News

Historian in focus: Thomas Freeman

  • Date

    Thu 28 Mar 19

Dr Thomas Freeman

Dr Thomas (Tom) Freeman is a historian of culture and religion who is especially interested in the history of the Reformation in the British Isles.



Tom began his career in the United States where he taught history in a high school (the equivalent of the British sixth form). Wanting to get more deeply into history, he then completed a PhD and started teaching at university. Since arriving in our Department of History in 2012, he has been involved in a number of research projects as well as teaching on multiple modules, including a third year module called The Tudors and Stuarts on Film.

What first interested you in history and why did you pick it for your degree? 

By the time I went to university, I already knew that I wanted to do history. I wish I could say that there were profound reasons for this, but it was because reading a lot of historical novels had wakened my curiosity about the past. However, it was only when I was in graduate school that I settled on my particular field of study. I began as a medievalist, planning to work on Alphonse de Poitiers, a younger brother of Louis IX of France. I grew interested in how the Middle Ages were perceived in the early modern period. I decided that I could do one subject, a history of the Church by an Elizabethan named John Foxe. I thought at the time that I could finish this topic fairly quickly.  Decades later, I am still working on it.

Would you say there was someone you looked up to during your studies?

The person I have looked up to the most was someone I first met while I was finishing my PhD. The late Professor Patrick Collinson was not only a truly great historian; he had a remarkable gift of encouraging and advising other people in their work.

How do you find a balance between being a researcher, and an academic at the same time?

I can’t; I am simply not that organised. I am constantly hopping from one task to another like a puppy in a room full of rubber balls.

Can you give us more insight into current research projects you are working on?

I have just finished an article on how Pope Gregory VII - who Protestants denounced as the Antichrist and the Catholic Church made a saint - was depicted in the Reformation.  I am currently finishing an article on Protestant and Catholic hagiographies of women martyrs in the early Church. The most important project, however, is a co-edited collection of the letters of imprisoned Protestants in the reign of Mary I. When this is finished, I plan to work on a book about the persecution of Protestants in the reign of Mary I.

How did you become interested in the combination of film and history? Why do you think it is important to look at films as sources in history? 

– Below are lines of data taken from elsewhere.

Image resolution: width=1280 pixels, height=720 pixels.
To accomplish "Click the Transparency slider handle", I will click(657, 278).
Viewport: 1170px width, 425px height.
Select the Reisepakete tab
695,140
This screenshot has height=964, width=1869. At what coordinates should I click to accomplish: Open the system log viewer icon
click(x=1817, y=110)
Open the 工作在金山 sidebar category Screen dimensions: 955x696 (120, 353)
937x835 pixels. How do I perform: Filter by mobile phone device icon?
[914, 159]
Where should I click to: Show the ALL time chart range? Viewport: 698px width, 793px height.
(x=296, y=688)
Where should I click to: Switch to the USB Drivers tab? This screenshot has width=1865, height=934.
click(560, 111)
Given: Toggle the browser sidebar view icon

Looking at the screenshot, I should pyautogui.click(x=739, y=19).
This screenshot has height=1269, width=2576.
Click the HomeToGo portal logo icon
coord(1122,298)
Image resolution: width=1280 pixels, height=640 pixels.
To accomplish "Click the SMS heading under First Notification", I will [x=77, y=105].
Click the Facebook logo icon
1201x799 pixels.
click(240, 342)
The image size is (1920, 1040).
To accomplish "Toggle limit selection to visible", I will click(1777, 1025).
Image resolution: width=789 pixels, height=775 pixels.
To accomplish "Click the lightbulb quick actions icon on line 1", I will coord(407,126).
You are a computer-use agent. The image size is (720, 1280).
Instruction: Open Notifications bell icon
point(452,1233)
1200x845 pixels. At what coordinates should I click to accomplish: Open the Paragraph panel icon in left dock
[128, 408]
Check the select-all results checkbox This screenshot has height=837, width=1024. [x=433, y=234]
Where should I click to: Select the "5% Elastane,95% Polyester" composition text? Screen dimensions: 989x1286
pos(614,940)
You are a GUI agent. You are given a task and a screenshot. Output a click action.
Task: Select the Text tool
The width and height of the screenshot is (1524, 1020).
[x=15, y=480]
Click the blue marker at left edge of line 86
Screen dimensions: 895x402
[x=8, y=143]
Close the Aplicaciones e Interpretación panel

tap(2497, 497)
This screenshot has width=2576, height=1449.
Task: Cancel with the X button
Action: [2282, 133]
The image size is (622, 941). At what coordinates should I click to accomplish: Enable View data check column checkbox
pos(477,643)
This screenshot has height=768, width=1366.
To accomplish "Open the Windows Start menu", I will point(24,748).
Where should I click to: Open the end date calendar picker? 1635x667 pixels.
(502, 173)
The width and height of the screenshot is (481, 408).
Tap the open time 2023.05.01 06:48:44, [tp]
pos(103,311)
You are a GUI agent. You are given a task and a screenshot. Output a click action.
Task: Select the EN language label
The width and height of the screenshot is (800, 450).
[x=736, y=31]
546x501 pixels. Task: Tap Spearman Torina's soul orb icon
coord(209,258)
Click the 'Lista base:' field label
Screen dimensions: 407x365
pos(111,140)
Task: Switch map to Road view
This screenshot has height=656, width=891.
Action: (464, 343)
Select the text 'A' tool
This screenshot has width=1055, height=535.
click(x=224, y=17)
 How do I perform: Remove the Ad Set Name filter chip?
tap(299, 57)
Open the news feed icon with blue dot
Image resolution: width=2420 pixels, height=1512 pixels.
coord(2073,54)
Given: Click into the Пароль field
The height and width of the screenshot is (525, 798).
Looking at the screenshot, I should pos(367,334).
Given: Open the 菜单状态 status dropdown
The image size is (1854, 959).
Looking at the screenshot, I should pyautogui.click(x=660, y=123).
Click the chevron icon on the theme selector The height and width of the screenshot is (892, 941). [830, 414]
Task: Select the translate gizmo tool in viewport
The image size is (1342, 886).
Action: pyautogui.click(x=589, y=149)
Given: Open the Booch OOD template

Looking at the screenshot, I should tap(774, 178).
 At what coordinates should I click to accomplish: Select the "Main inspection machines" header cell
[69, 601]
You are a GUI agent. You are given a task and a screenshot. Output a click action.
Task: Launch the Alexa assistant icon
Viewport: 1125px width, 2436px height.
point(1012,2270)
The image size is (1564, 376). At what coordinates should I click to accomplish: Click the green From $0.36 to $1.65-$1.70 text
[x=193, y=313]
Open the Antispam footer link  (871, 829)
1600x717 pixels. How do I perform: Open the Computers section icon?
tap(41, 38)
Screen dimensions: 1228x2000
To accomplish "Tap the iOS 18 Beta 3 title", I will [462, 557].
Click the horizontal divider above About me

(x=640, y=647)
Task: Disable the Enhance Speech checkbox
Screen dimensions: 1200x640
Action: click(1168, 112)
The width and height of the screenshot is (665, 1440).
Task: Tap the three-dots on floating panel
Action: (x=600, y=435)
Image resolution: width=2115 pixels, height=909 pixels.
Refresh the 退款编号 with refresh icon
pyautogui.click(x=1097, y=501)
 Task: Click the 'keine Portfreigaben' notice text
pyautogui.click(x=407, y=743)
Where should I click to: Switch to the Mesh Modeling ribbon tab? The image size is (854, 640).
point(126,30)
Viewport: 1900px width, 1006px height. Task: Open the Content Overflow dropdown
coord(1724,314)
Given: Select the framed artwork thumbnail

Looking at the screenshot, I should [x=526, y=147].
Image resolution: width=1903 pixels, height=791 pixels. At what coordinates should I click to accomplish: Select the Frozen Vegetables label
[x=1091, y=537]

Long before I became interested in history, I loved film. Almost all of my historical research and writing has been about historiography - that is, how historical people and events have been depicted in subsequent periods and why they are depicted that way. History depicted on film is a part of historiography; in fact, because of the number of people who learn history from films, it is a particularly important aspect of historiography.

I find that a lot of history students do not know what to focus on after graduation and have not picked a career path. What would your advice be to them?

Be patient, you are young and there is time. Try out different jobs and start to get a sense of what appeals to you. After I graduated from university, I taught history at a high school to see if I wanted to teach high school, if graduate studies were for me, or whether I wanted to do something else. Take your time in deciding what you truly would like to do and then work hard to do it.  Having a job that you enjoy is a great blessing and worth some effort and time to obtain.